The 3rd one is Scruffy, he's our eldest Labradoodle, that photo was taken just last week..... and the ''grey ' one is a miniature labradoodle and he's actually black..he's in the sun and it's showing up his grey hairs more than normal now he's getting older.. he's 9... let me find another pic of him...


....here's 2... 

 

 this is our third labradoodle he's white  with black markings  almost as large as Scruffy... 

 and here's the 3 doodles together when they were a bit younger...


----------



## hollydolly (Feb 11, 2018)

This is our eldest dog at 14 years old..she's a Staffie, and a more people dog you couldn't get, she just loves people.. but she's old and sick now, 

....and this is the youngest and tiniest of them all a 3 year old chihuahua who aprt from an hour running by the beach or the lagoon.. spends her life sleeping or curled up on the chair next to her 'mummy'..(my daughter)..


----------



## SeaBreeze (Feb 11, 2018)

Beautiful photos Jane, thanks!  Holly I always love to see your sweet dogs, they're all beautiful and I especially like the Doodles. :love_heart:  I'll toss in a picture of mine.


----------



## hollydolly (Feb 11, 2018)

Oooh yes SB I remember your little darlin'...nice to see him again...


----------



## Toomuchstuff (Feb 11, 2018)

Beautiful PIctures !!!!!!!!  OMG Hollydolly --- your dog looks like my dog's twin !!!!!! Mine is a "retriever mix" - that's what the rescue group said. 

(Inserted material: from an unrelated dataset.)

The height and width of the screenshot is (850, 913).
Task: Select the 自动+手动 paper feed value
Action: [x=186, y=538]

I'm also a sucker for dog pictures .Every year I buy a dog calendar and I can't bear to throw them away !



  Hunter


----------



## Smiling Jane (Feb 11, 2018)

Lots of handsome dog pictures, hollydolly.

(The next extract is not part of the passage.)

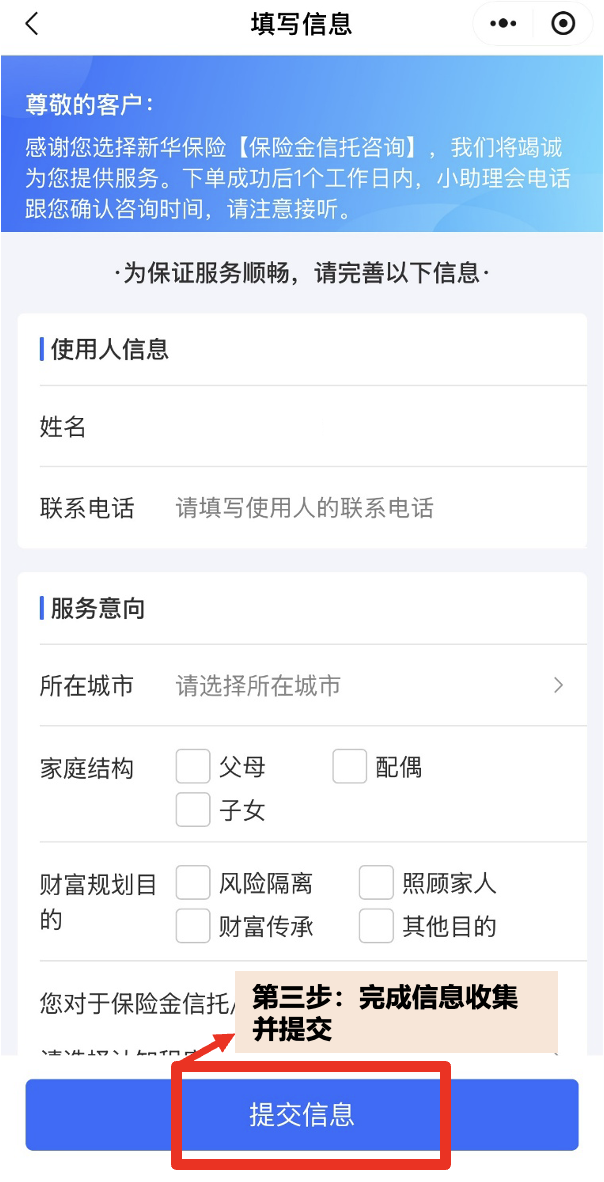The height and width of the screenshot is (1182, 604).
Task: Tick the 财富传承 checkbox
Action: click(193, 926)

That "gray" labradoodle turned black and now I see his ears. He was hiding them before.

Seabreeze, your doodle is gorgeous. How old is s/he? 

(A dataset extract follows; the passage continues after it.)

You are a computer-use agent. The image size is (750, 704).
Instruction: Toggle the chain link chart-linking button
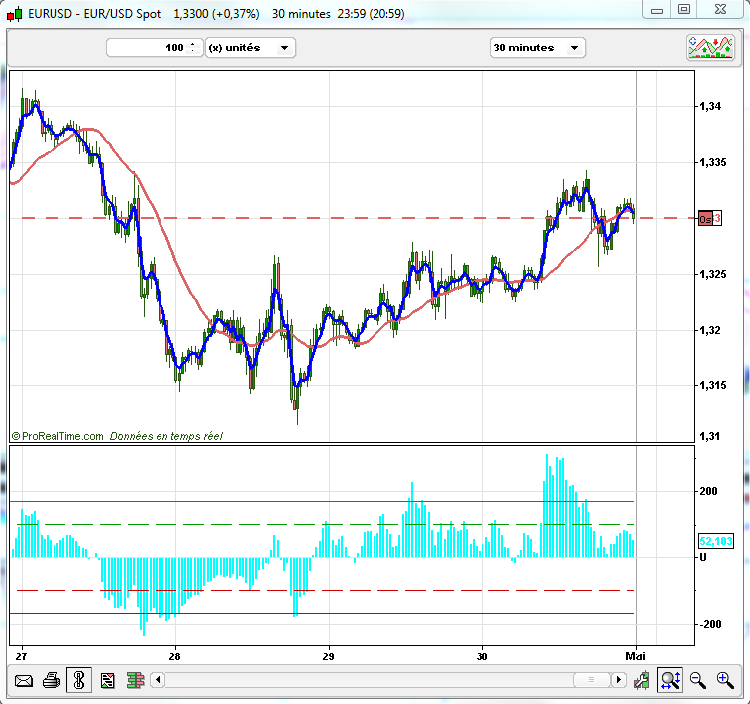point(79,681)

Do doodles require much grooming?

I like your new dog, Toomuchstuff. I'm about to go out looking for a new dog and these guys look like they'd be around the right size.


----------



## SeaBreeze (Feb 11, 2018)

Smiling Jane said:


> Seabreeze, your doodle is gorgeous. How old is s/he?
> 
> Do doodles require much grooming?



Thanks Jane, it's a boy named Bigfoot and he's 2 1/2 yrs. old.  Mine requires a lot of grooming, his hair grows constantly and mats easily.  We brush him daily and trim him ourselves at home, he picks up a lot of weeds and debris when he runs loose in the park, but we're retired now so it's a labor of love.


----------



## SeaBreeze (Feb 11, 2018)

Toomuchstuff, your Hunter looks so handsome, here he is right side up.


----------



## Smiling Jane (Feb 11, 2018)

Hunter looks like a smart dog.


----------



## hollydolly (Feb 12, 2018)

*TMS..*..Hunter looks beautiful and I can see that he's the same colouring as Minky...but Minky is smaller, short and squat typical Staffordshire bull terrier

With our doodles  regarding grooming, the three of them as well as all being different sizes.. (all Australian labradoodles)... they all have different needs for their coats. Both the white and the russet brown ( the larger 2) have loose coats, and need a lot of grooming)... everything gets caught up in their coats , and as they have mountainous acres to run around with lots of  fruit trees they gets everything caught up in their coats..   The black miniature doodle  (stanley)..is only a year younger than the elder largest doodle  Scruffy whose 10...  but has more poodle in him  than Lab , and so his coat is tighter. he still needs grooming but it's a little easier with him.


----------



## Toomuchstuff (Feb 12, 2018)

Thanks for fixing that ! I tried 3 times to post that picture and it kept coming in upside down. I gave up & thought I deleted it.  
Hunter is a perfect size - 38 pounds. I hope he lives a long long time !


----------



## hollydolly (Feb 12, 2018)

I think Minky weighs about the same as Hunter but unlike hunter  she's short and squat but heavy for her size... our elder labradoodle weighs 80 pounds... the miniature doodle weights 20lbs approx 10 kgs'


----------